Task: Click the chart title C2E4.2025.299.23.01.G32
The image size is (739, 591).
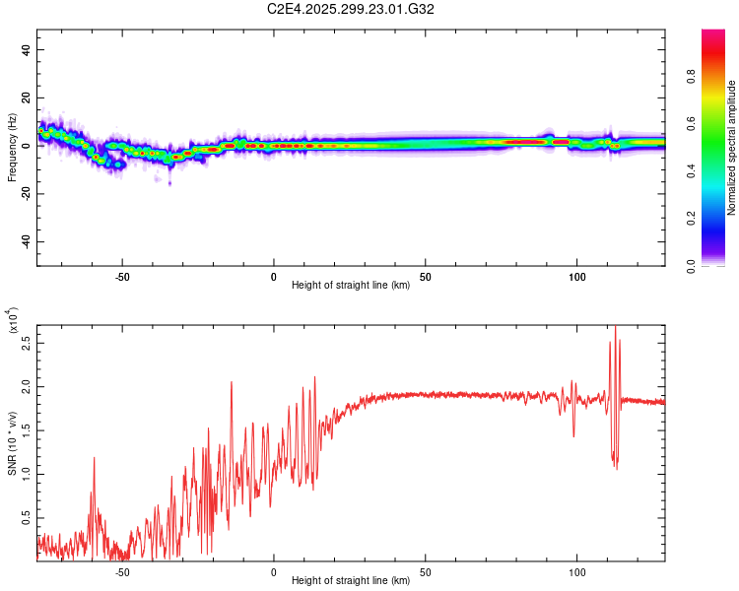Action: pyautogui.click(x=351, y=9)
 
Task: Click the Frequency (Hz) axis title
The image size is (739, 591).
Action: pyautogui.click(x=13, y=147)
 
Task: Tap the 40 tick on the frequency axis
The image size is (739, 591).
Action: pyautogui.click(x=27, y=49)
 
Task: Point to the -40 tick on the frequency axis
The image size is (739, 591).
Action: pyautogui.click(x=27, y=241)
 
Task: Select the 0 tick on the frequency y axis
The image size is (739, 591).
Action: pyautogui.click(x=27, y=145)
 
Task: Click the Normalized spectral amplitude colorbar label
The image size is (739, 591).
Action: pyautogui.click(x=732, y=148)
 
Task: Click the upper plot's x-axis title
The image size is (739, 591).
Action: pyautogui.click(x=351, y=286)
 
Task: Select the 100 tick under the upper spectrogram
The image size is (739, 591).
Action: pyautogui.click(x=576, y=275)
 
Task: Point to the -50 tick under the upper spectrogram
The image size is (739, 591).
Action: pyautogui.click(x=121, y=275)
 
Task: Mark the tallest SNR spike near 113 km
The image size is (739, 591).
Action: pyautogui.click(x=615, y=327)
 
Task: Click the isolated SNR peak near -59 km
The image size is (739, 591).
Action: pyautogui.click(x=95, y=458)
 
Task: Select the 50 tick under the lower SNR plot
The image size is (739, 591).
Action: pyautogui.click(x=425, y=570)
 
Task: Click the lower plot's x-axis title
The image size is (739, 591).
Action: pyautogui.click(x=351, y=581)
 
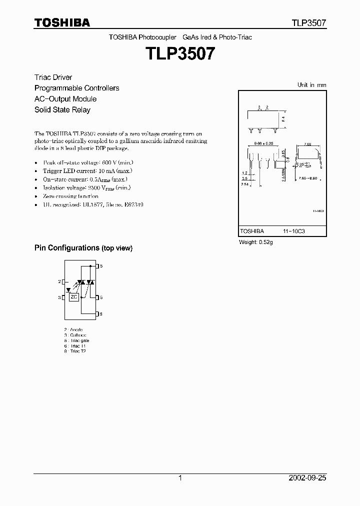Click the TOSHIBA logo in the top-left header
[62, 22]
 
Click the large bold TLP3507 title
[180, 54]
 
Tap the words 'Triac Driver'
[53, 78]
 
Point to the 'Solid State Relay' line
[62, 110]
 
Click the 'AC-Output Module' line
[65, 99]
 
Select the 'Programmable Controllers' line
[76, 88]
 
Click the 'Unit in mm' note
[312, 85]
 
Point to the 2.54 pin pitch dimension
[244, 184]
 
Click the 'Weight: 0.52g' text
[256, 242]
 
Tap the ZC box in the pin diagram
[74, 297]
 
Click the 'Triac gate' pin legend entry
[78, 340]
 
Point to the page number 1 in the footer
[180, 478]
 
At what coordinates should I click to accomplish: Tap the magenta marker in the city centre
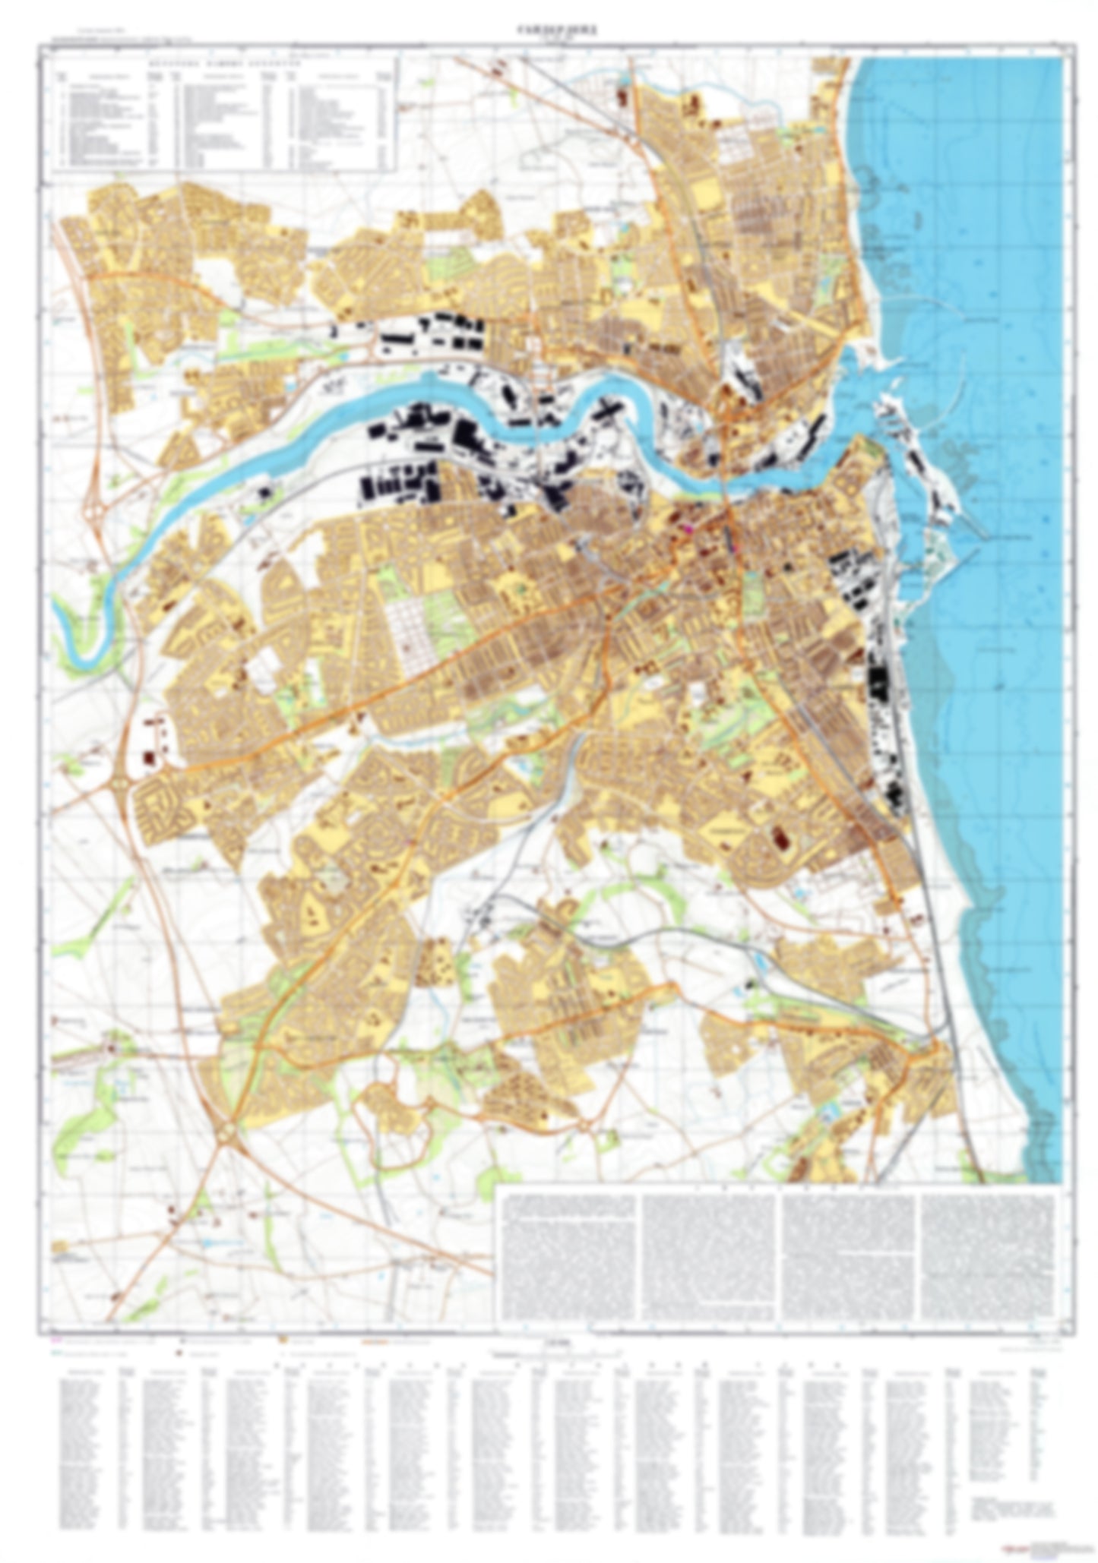pyautogui.click(x=691, y=527)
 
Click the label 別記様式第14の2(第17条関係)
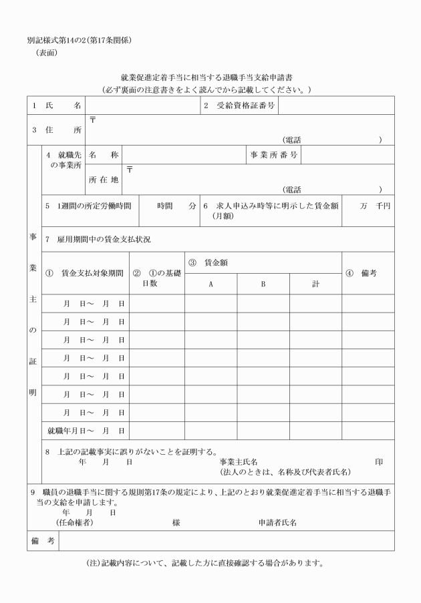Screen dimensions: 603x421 click(x=79, y=40)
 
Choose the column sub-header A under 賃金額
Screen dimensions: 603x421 click(x=210, y=284)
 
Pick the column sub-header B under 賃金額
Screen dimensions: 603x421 click(x=263, y=284)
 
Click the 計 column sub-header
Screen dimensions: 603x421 click(x=315, y=284)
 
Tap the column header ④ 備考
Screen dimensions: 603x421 click(x=368, y=273)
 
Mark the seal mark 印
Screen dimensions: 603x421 click(x=379, y=461)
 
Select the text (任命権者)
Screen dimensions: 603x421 click(x=74, y=523)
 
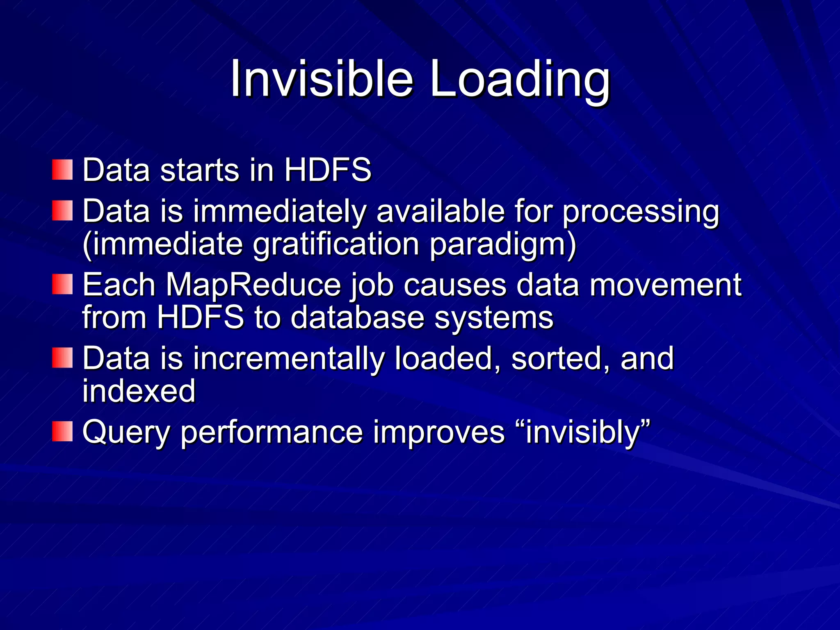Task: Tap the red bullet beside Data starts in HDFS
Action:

## WORK TO COMPLETE
Please retype all of the data above exactly, leaving out the pictures.

## WRITTEN SOLUTION
Task: Click the chart title C2E4.2025.299.23.01.G32
The image size is (739, 591).
Action: pyautogui.click(x=351, y=9)
 
Task: Click the Frequency (Hz) axis title
The image size is (739, 591).
Action: pyautogui.click(x=13, y=147)
 
Task: Tap the 40 tick on the frequency axis
The image size is (739, 591).
Action: pyautogui.click(x=27, y=49)
 
Task: Point to the -40 tick on the frequency axis
The image size is (739, 591).
Action: pyautogui.click(x=27, y=241)
 
Task: Select the 0 tick on the frequency y axis
The image size is (739, 591).
Action: pyautogui.click(x=27, y=145)
 
Task: Click the Normalized spectral amplitude colorbar label
The image size is (739, 591).
Action: pyautogui.click(x=732, y=148)
 
Task: Click the upper plot's x-axis title
The image size is (739, 591).
Action: pyautogui.click(x=351, y=286)
 
Task: Select the 100 tick under the upper spectrogram
The image size is (739, 591).
Action: pyautogui.click(x=576, y=275)
 
Task: Point to the -50 tick under the upper spectrogram
The image size is (739, 591).
Action: pyautogui.click(x=121, y=275)
 
Task: Mark the tallest SNR spike near 113 km
The image size is (739, 591).
Action: pyautogui.click(x=615, y=327)
 
Task: Click the isolated SNR peak near -59 km
The image size is (739, 591).
Action: pyautogui.click(x=95, y=458)
 
Task: Select the 50 tick under the lower SNR plot
The image size is (739, 591).
Action: pyautogui.click(x=425, y=570)
 
Task: Click the lower plot's x-axis title
The image size is (739, 591).
Action: pyautogui.click(x=351, y=581)
 
Click the TOSHIBA logo in the top-left header
[62, 22]
 
Click the large bold TLP3507 title
[180, 54]
 
Tap the words 'Triac Driver'
[53, 78]
 
Point to the 'Solid State Relay' line
[62, 110]
 
Click the 'AC-Output Module' line
[65, 99]
 
Select the 'Programmable Controllers' line
[76, 88]
 
Click the 'Unit in mm' note
[312, 85]
 
Point to the 2.54 pin pitch dimension
[244, 184]
 
Click the 'Weight: 0.52g' text
[256, 242]
 
Tap the ZC box in the pin diagram
[74, 297]
 
Click the 'Triac gate' pin legend entry
[78, 340]
 
Point to the page number 1 in the footer
[180, 478]
 
At what coordinates should I click to accomplish: Tap the magenta marker in the city centre
pyautogui.click(x=691, y=527)
 
Click the label 別記様式第14の2(第17条関係)
Screen dimensions: 603x421 click(x=79, y=40)
 
Choose the column sub-header A under 賃金額
Screen dimensions: 603x421 click(x=210, y=284)
 
Pick the column sub-header B under 賃金額
Screen dimensions: 603x421 click(x=263, y=284)
 
Click the 計 column sub-header
Screen dimensions: 603x421 click(x=315, y=284)
 
Tap the column header ④ 備考
Screen dimensions: 603x421 click(x=368, y=273)
 
Mark the seal mark 印
Screen dimensions: 603x421 click(x=379, y=461)
 
Select the text (任命権者)
Screen dimensions: 603x421 click(x=74, y=523)
 
Task: Tap the red bullet beside Data starts in HDFS
Action:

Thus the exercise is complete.